1. Les pouvoirs publics font de l’insécurité routière une cause nationale, des associations se mobilisent.

L’insécurité routière, en France, est un «  scandale  » a déclaré le Président de la République lors des obsèques des pompiers de LORIOL. Le Premier ministre a parlé de «  pathologie nationale  » en ouverture du Comité Interministériel de Sécurité Routière (CISR). Le 14 juillet 2002, le Président avait annoncé qu’il voulait faire de la lutte contre ce fléau un « chantier national », prioritaire de son quinquennat.

■ DONNÉES FOURNIES:
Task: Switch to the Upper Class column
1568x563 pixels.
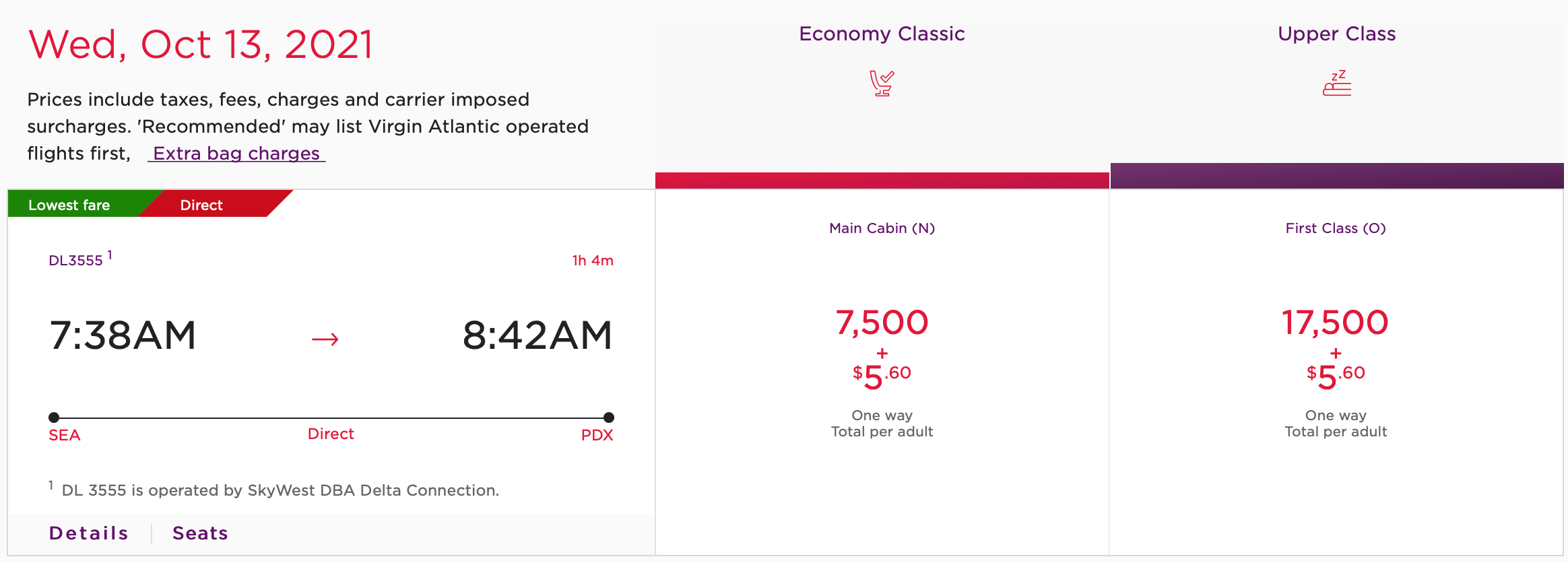Action: tap(1335, 34)
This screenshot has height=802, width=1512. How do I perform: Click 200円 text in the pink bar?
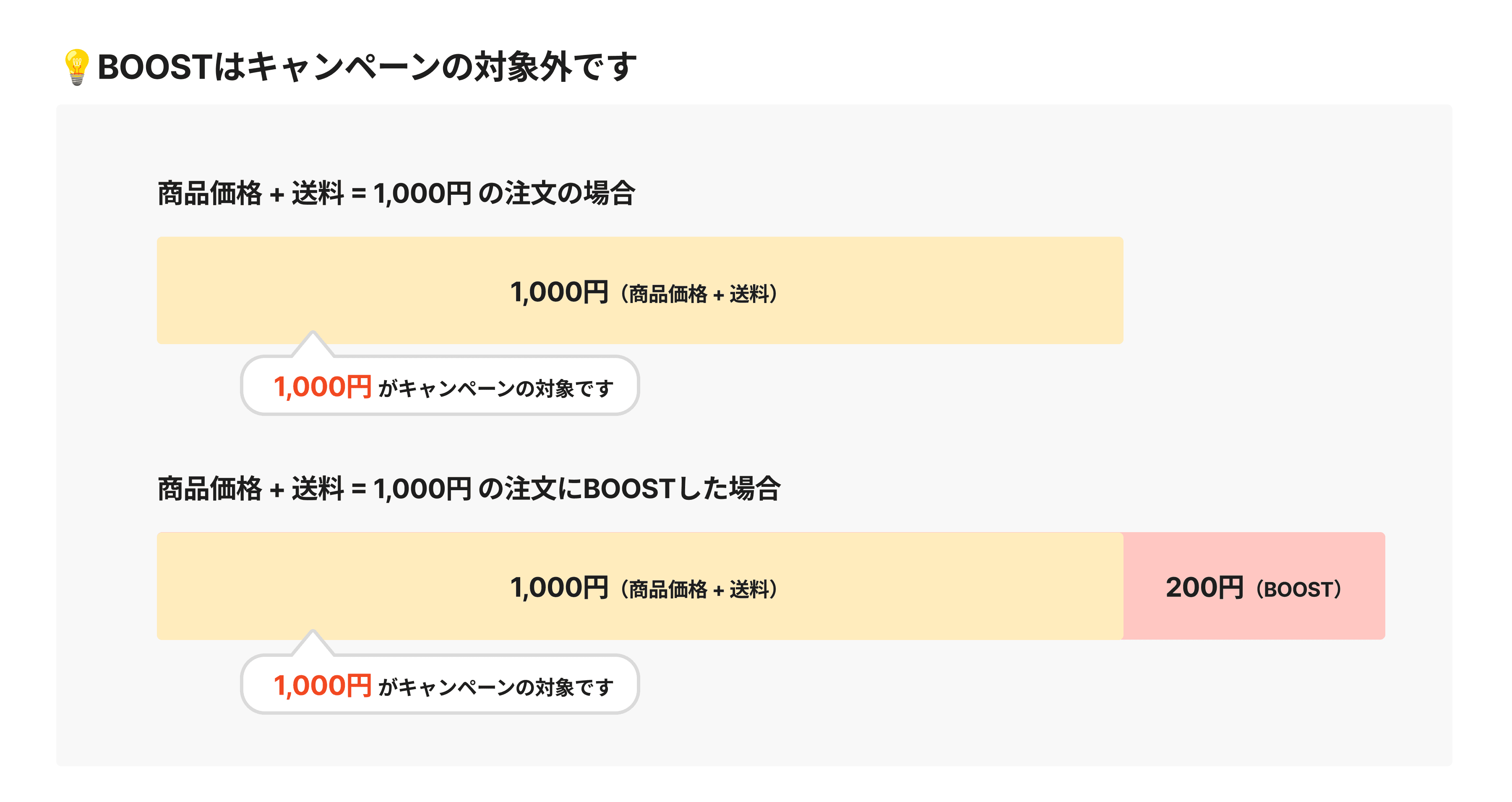click(x=1204, y=588)
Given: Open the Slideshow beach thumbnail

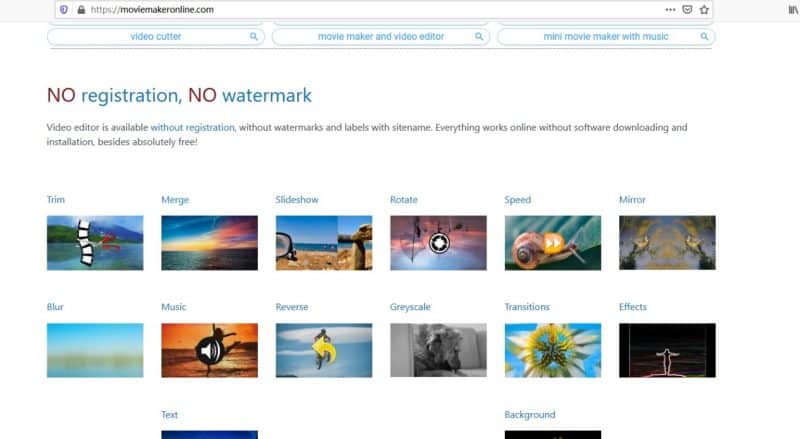Looking at the screenshot, I should tap(324, 243).
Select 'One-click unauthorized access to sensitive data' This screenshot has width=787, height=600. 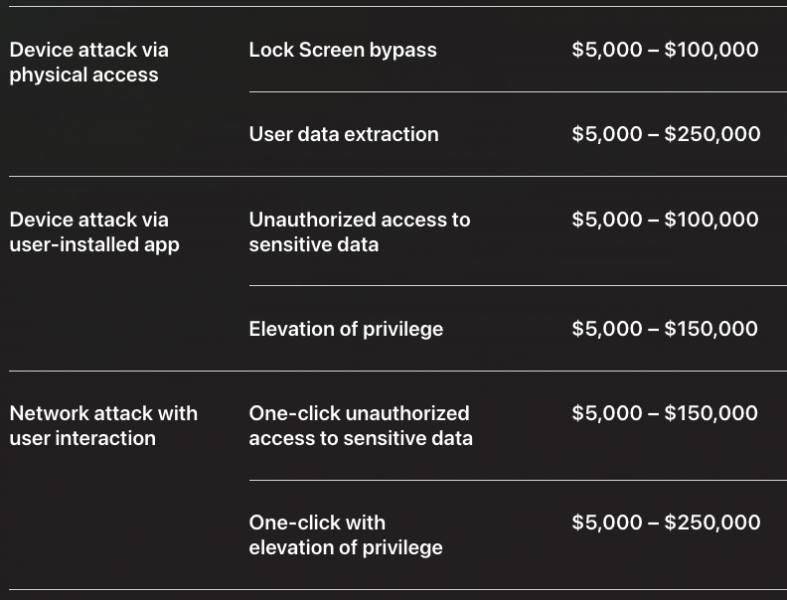(360, 426)
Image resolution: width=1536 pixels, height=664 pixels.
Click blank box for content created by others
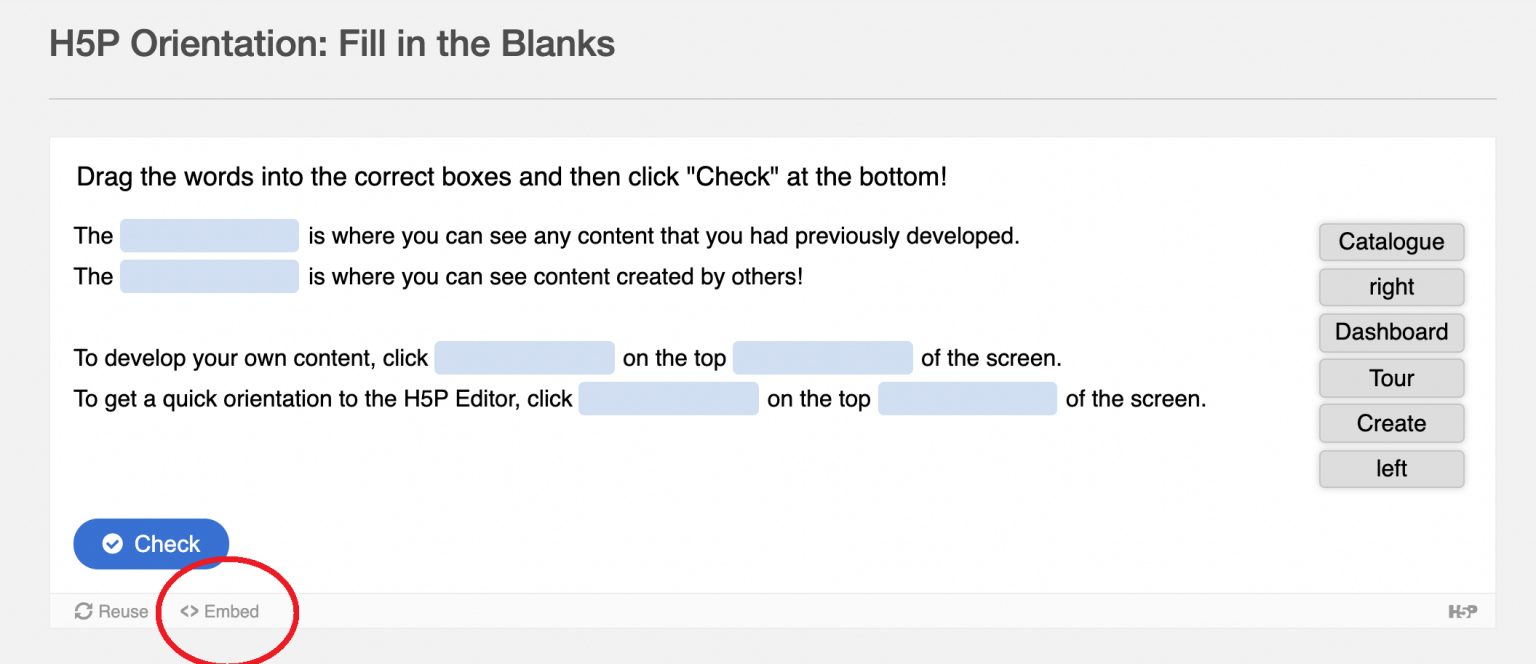209,276
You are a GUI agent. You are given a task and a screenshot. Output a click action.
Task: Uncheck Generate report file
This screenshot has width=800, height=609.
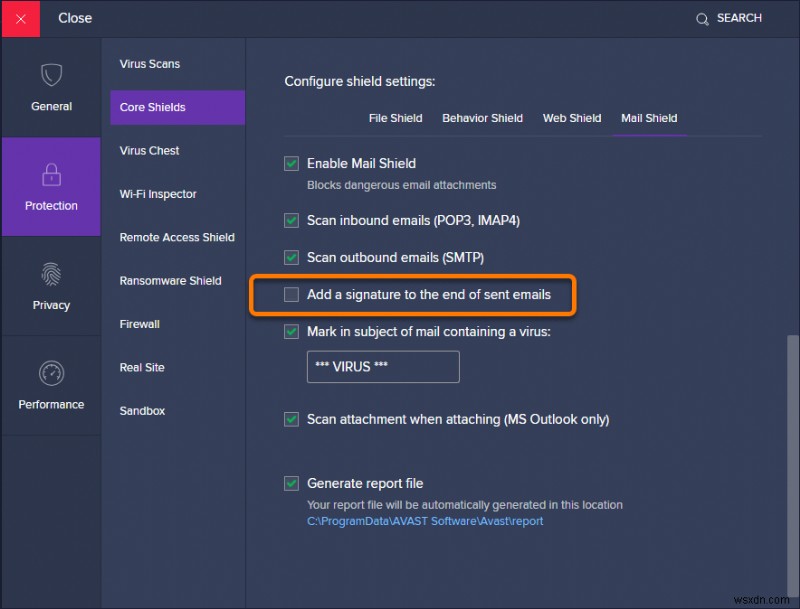(x=291, y=483)
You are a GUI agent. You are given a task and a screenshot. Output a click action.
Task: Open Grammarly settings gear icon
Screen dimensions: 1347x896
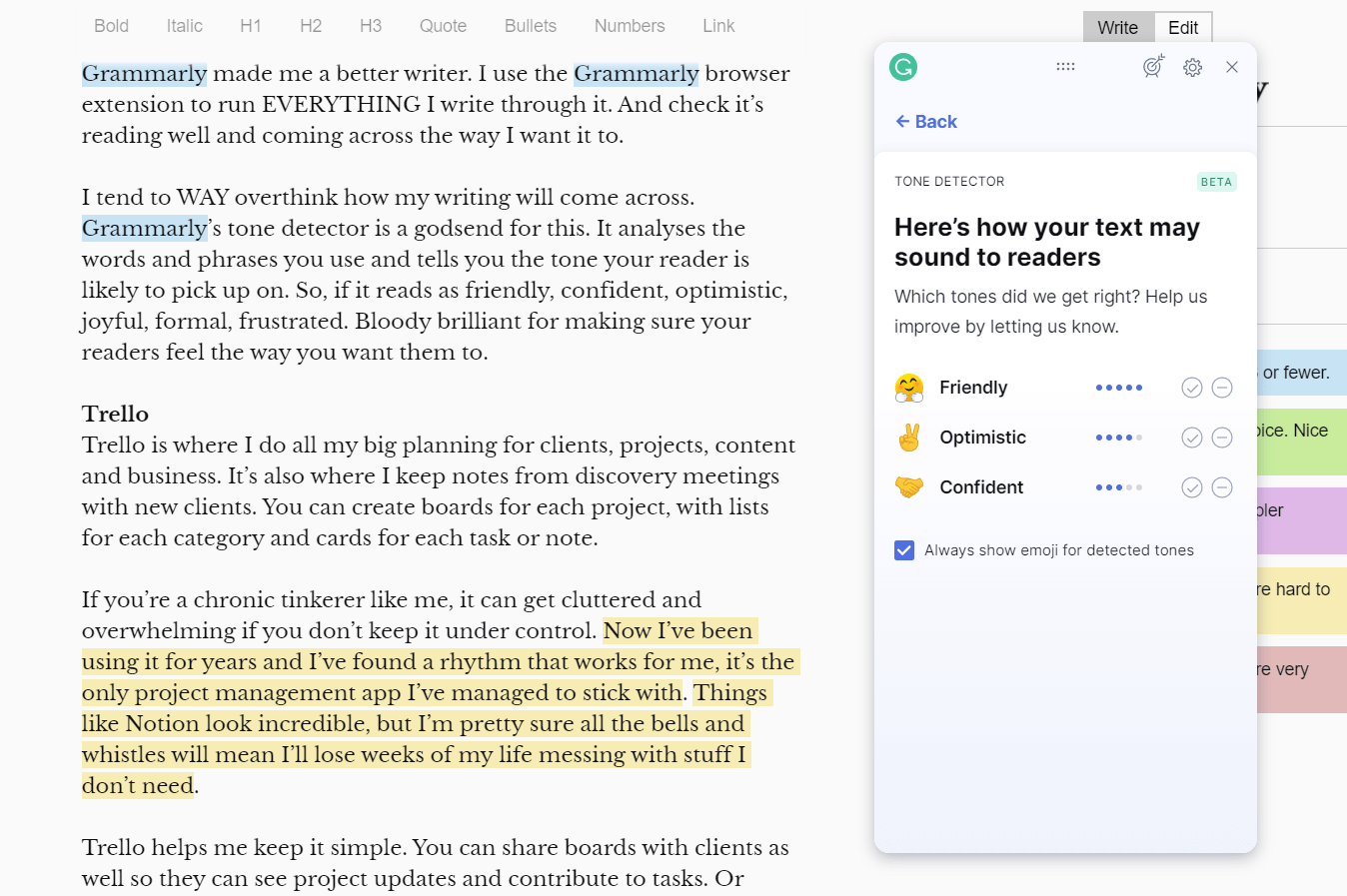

■ CONSIGNES DE L'EXERCICE:
a) Recopiez à l'identique l'extrait sur l'insécurité routière, en commençant aux mots « L’insécurité routière, en » et en vous arrêtant après « de son quinquennat. ».
b) Rédigez, s'il vous plaît, la suite de l'extrait sur l'insécurité routière, à partir de sa dernière phrase.
Le matériel fourni n'a aucun rapport avec l'extrait sur l'insécurité routière.

■ RÉSULTATS PAR TÂCHE:
a)
L’insécurité routière, en France, est un «  scandale  » a déclaré le Président de la République lors des obsèques des pompiers de LORIOL. Le Premier ministre a parlé de «  pathologie nationale  » en ouverture du Comité Interministériel de Sécurité Routière (CISR). Le 14 juillet 2002, le Président avait annoncé qu’il voulait faire de la lutte contre ce fléau un « chantier national », prioritaire de son quinquennat.

b)
Devant un bilan « inacceptable » : 8.000 morts sur les routes chaque année, 150.000 blessés et 5.000 personnes handicapées, Jacques CHIRAC a demandé au Gouvernement d’engager une «  nouvelle politique  » , estimant que «  l’insécurité routière qui frappe si durement les Français est indigne d’un grand pays moderne  » et qu’«  il serait coupable pour les pouvoirs publics de baisser les bras, d’invoquer la fatalité  » . Le Président a par ailleurs «  assigné aux Pouvoirs Publics de rejoindre le plus rapidement possible la situation de nos voisins européens, qui obtiennent de meilleurs résultats dans la lutte contre ce fléau  » .

Jean-Pierre RAFFARIN assurait pour sa part qu’il entendait mettre en œuvre «  tous les moyens » nécessaires pour remédier à «  cette maladie grave de la société française  » .

Sous le Gouvernement précédent, la sécurité routière restait du domaine exclusif du Ministre des Transports. En 1998, Monsieur Jean Claude GAYSSOT déclare « vouloir faire baisser de moitié le nombre de victimes de la route  » , mais, faute de moyens et d’implication personnelle des plus hautes personnalités de l’Etat, la tendance ne fera que s’infléchir.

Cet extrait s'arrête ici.